==== Quoted passage

BEIJING, 6 Oct 2008: China has deployed five thousand inspectors for round-the-clock inspections of dairy factories across the country, in efforts to clean up a scandal over melamine-tainted milk which has triggered a rejection of its dairy-linked products at home and abroad.
Wang Yong, the new central quality watchdog chief, vowed to make “substantial change” in the production of dairy products and to sack incapable quality inspectors in the wake of the scandal which has killed at least four babies and affected another 53,000 with kidney ailments.
“Food safety concerns not only the health of the public, but also the life of business,” Wang was quoted as saying on 5 Oct by the official Xinhua News Agency.
Wang took over the General Administration of Quality Supervision, Inspection and Quarantine (AQSIQ) in late September from his predecessor who resigned over the discovery of industrial melamine not only in baby milk powder but liquid milk produced even by dairy giants at home.
He said more centres would be verified to carry out tests for melamine, an industrial chemical banned in food production, and in the case here, added to watered down milk to make the protein content appear higher.
Presently, China only has 12 food quality institutions capable of doing melamine tests but all are in Beijing, Xinhua said.

========
==== Given records

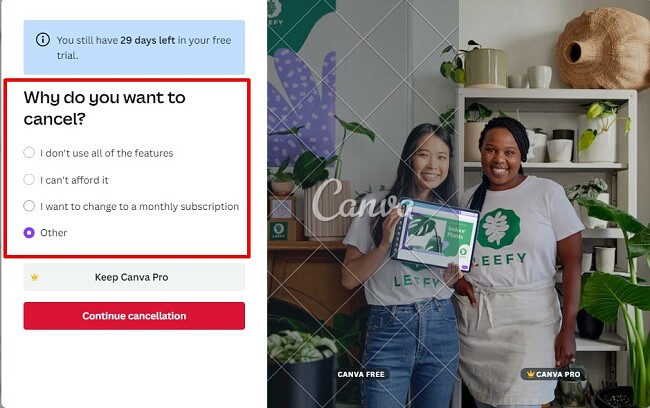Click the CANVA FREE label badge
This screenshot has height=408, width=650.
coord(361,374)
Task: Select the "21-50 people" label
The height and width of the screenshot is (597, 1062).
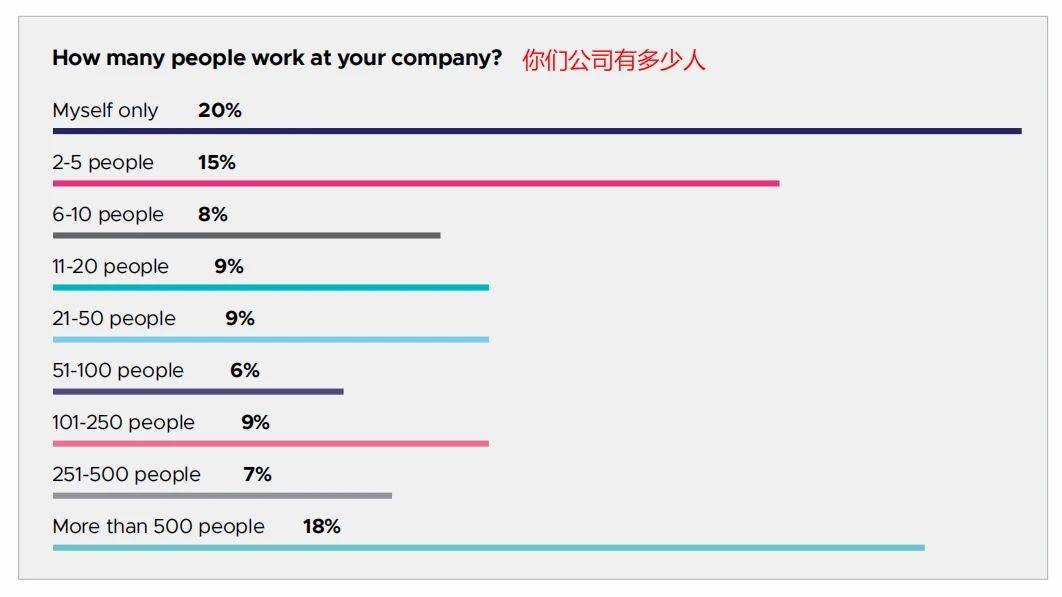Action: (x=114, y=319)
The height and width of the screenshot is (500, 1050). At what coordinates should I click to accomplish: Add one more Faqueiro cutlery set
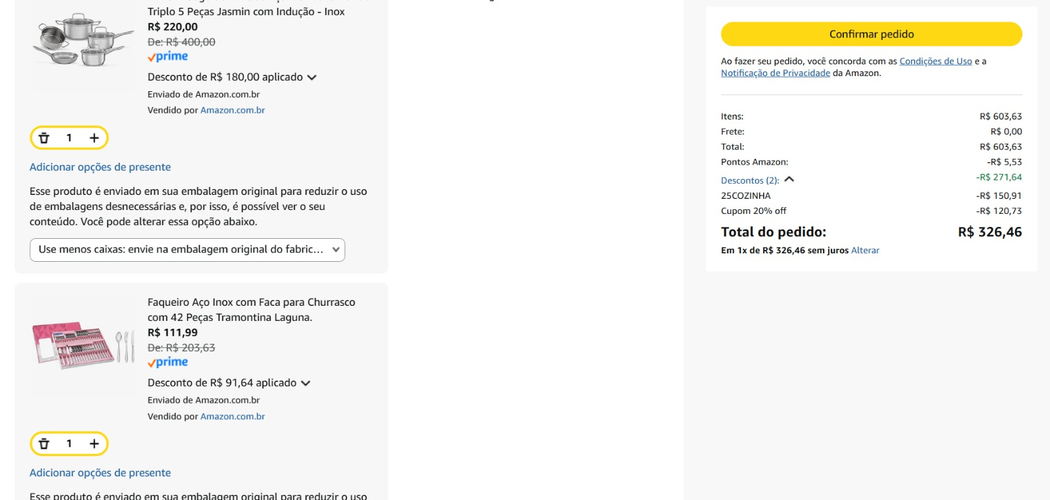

========

_Task to carry out_
Reproduce the melamine milk article from "Wang Yong, the" to "Xinhua News Agency.", including both of those parts. The data is separate from the melamine milk article.

_Solution for this exercise_
Wang Yong, the new central quality watchdog chief, vowed to make “substantial change” in the production of dairy products and to sack incapable quality inspectors in the wake of the scandal which has killed at least four babies and affected another 53,000 with kidney ailments.
“Food safety concerns not only the health of the public, but also the life of business,” Wang was quoted as saying on 5 Oct by the official Xinhua News Agency.